Kingston Creative, in partnership with the Inter-American Development Bank Lab (IDB Lab) and the Development Bank of Jamaica (DBJ) is introducing a Travel Grant Programme, which will facilitate visits to overseas markets by six creative entrepreneurs between August 2022 and December 2023. This year, three Jamaican creatives will participate in creative fora and festivals in Mexico, Haiti, and Curacao respectively.
The artists participating in this year’s programme are musician Kenardo Ellis and visual artists Anthony Smith and Matthew McCarthy. They will be part of the UNESCO Creative Cities Forum in Querétaro, Mexico, the Kaya Kaya Festival in Curaçao, and the Festi Graffiti Festival in Haiti.
Andrea Dempster Chung, executive director of Kingston Creative, noted that travel is essential for Caribbean artists. “Not only does it give inspiration and foster collaboration, it allows artists to reach new customers. We have a relatively small market in Jamaica for creative services, and it is important that our artists have the opportunity to showcase their talent, export their artwork, and develop strong business connections in other regions of the world. This is a very exciting programme, and a big part of what we are doing is giving creatives access to income-earning opportunities they would not usually get.”
Roots and jazz artiste Kenardo Ellis, artistically known as ‘Ken Ellis’, hails from New Hall District, Manchester, and studied at The Edna Manley College of Visual and Performing Arts. “This is a great opportunity for creatives looking to expand their reach. This integration will bring forth more diverse opportunities to grow our creative culture and foster collective partnership among creatives from various parts of the world. I am more than grateful and honoured to be a part of this initiative.”
Ken has infused his unique sound together with inspirations from Al Green, Ray Charles, Burning Spear, and Bob Marley to create a soul roots style of singing and performing. A former lead singer of the 6Points Band, with which he also played, his contemporary blend of classic soul and reggae has created a unique sound, resonating among both the mature and youthful musical ear.

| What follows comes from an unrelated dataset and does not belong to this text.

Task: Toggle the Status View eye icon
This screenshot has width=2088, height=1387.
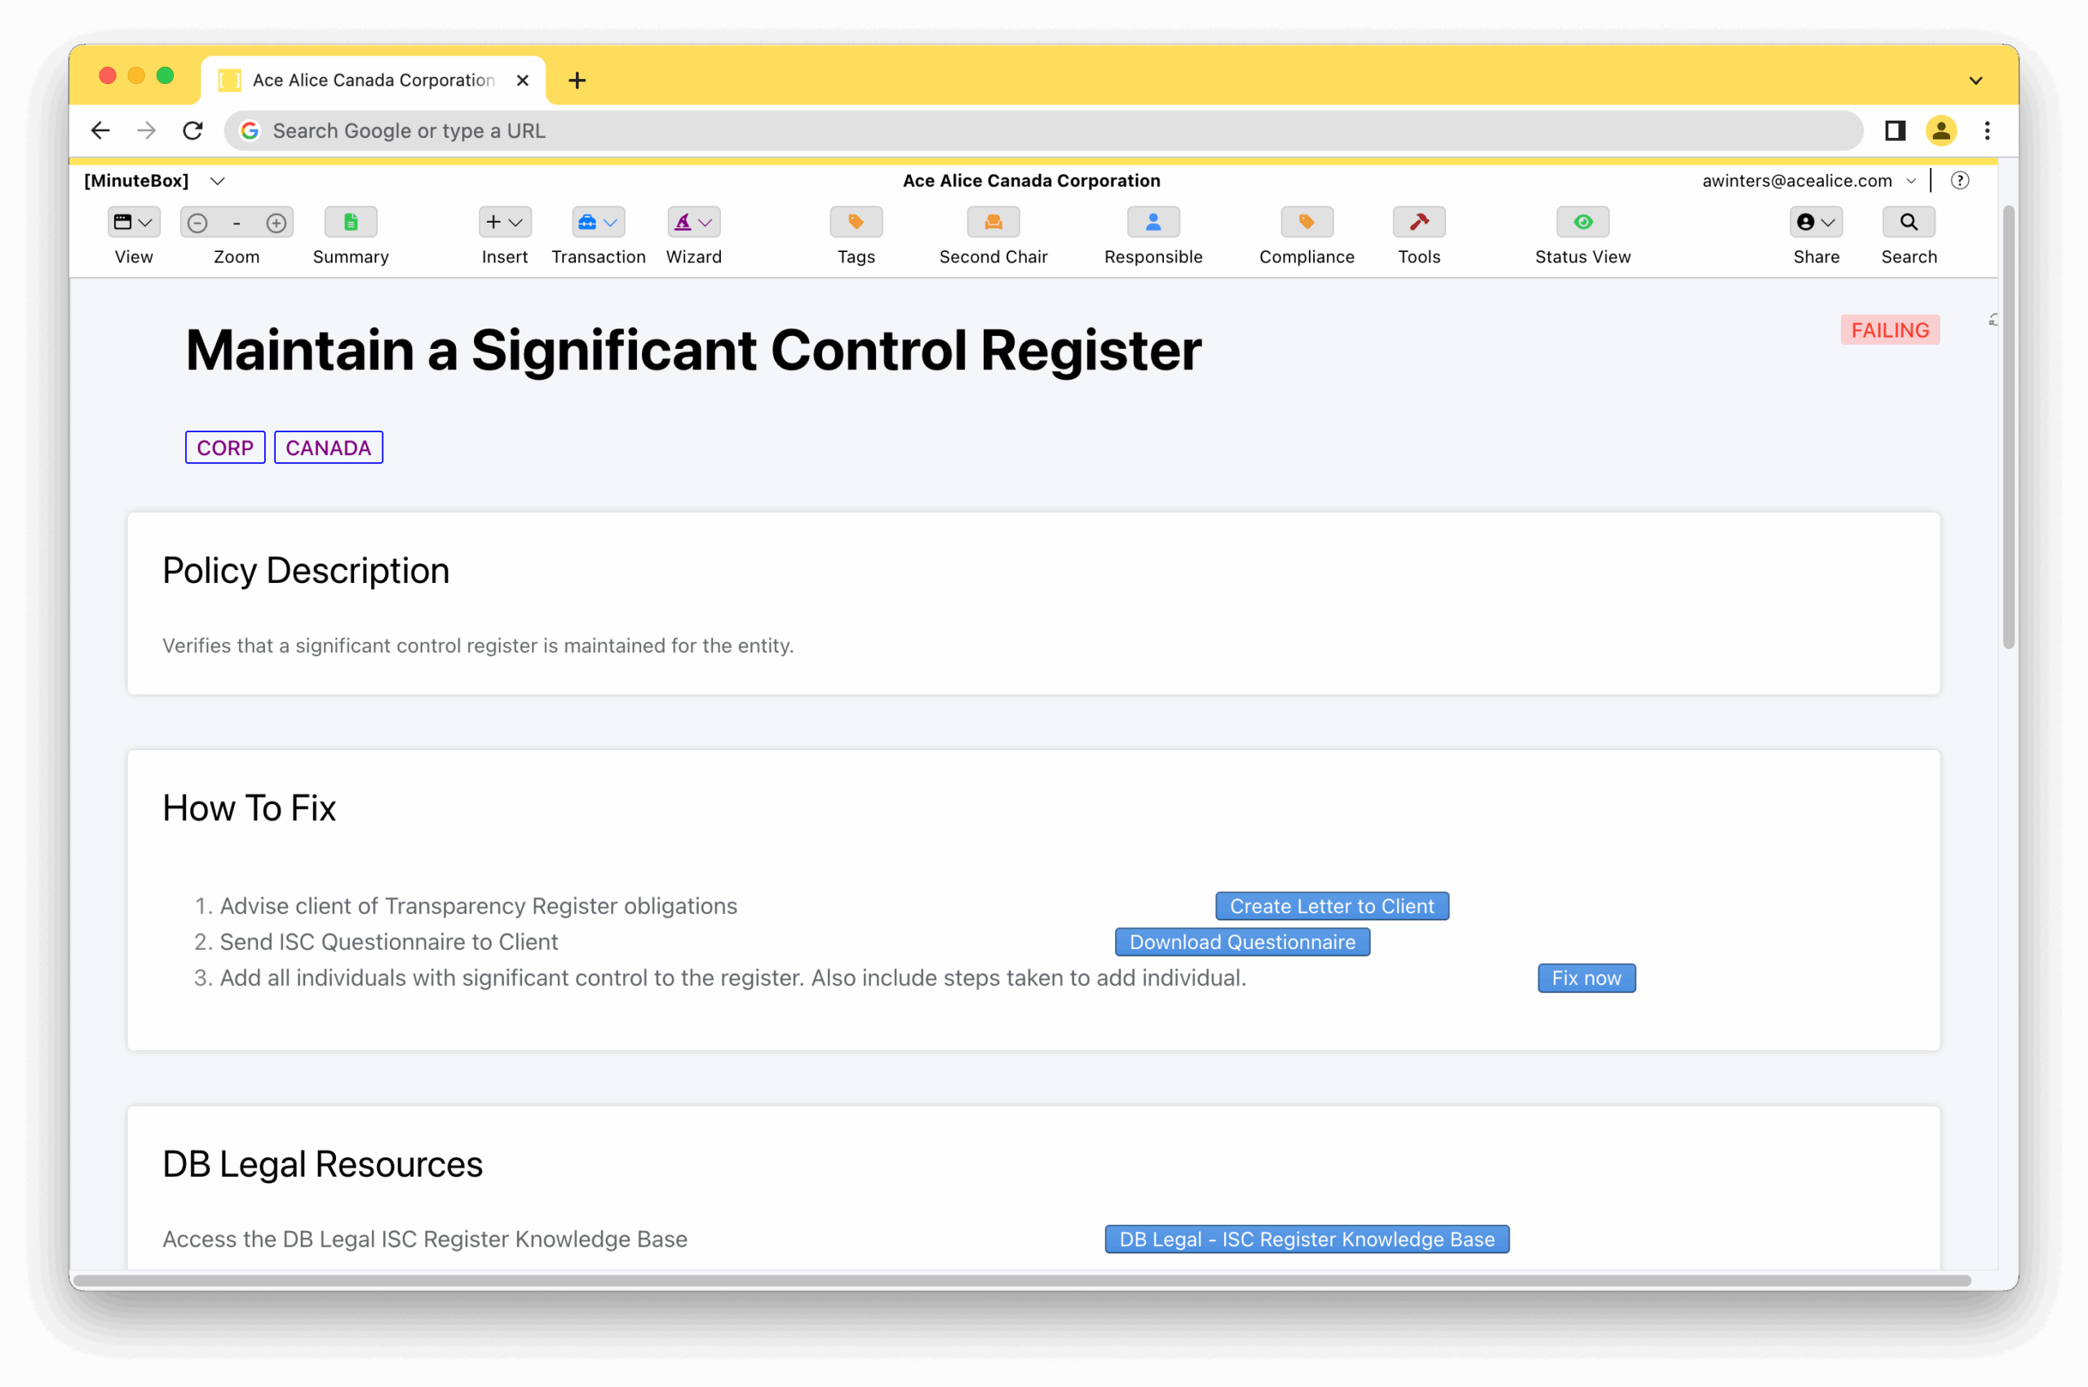Action: tap(1582, 222)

“The travel grant makes perfect sense for an emerging creative scene like Jamaica,” said Matthew McCarthy. “Kingston Creative understood that people want to connect, and there are many opportunities to do so if things are coordinated well. I’m really grateful for that aspect. The grant helps to make these connections more seamless.” McCarthy is a multimedia and installation artist. His work is influenced by the aesthetics of Jamaican music culture, particularly vintage reggae and dancehall. His appreciation of the visual forms emerging from that sphere has provided a touch point for expressing his messages in a style that feels familiar to his island home of Jamaica.
Anthony ‘Taoszen’ Smith began his career as an external design adviser and consultant for Crowe Global, gaining experience in the design space while establishing himself as a multidisciplinary and cross-disciplinary creative. He is a muralist, fine artist, and graphic designer who uses his creative vision and passion for exploring and commenting on philosophies of self, culture, and environment. “I am humbled to be part of Kingston Creative’s first travel grant. It’s an awesome thing to see what a collaboration of aligned values and interests can do for the creative economy at the national level. Great things are in store,” declared Smith, who has worked on some of Jamaica’s largest murals, namely the country’s tallest and highest mural at the Carib Cement factory on silo #10 and the Sabina Park mural.
[Shown above: Matthew McCarthy, Kenardo Ellis, and Anthony ‘Taoszen’ Smith.]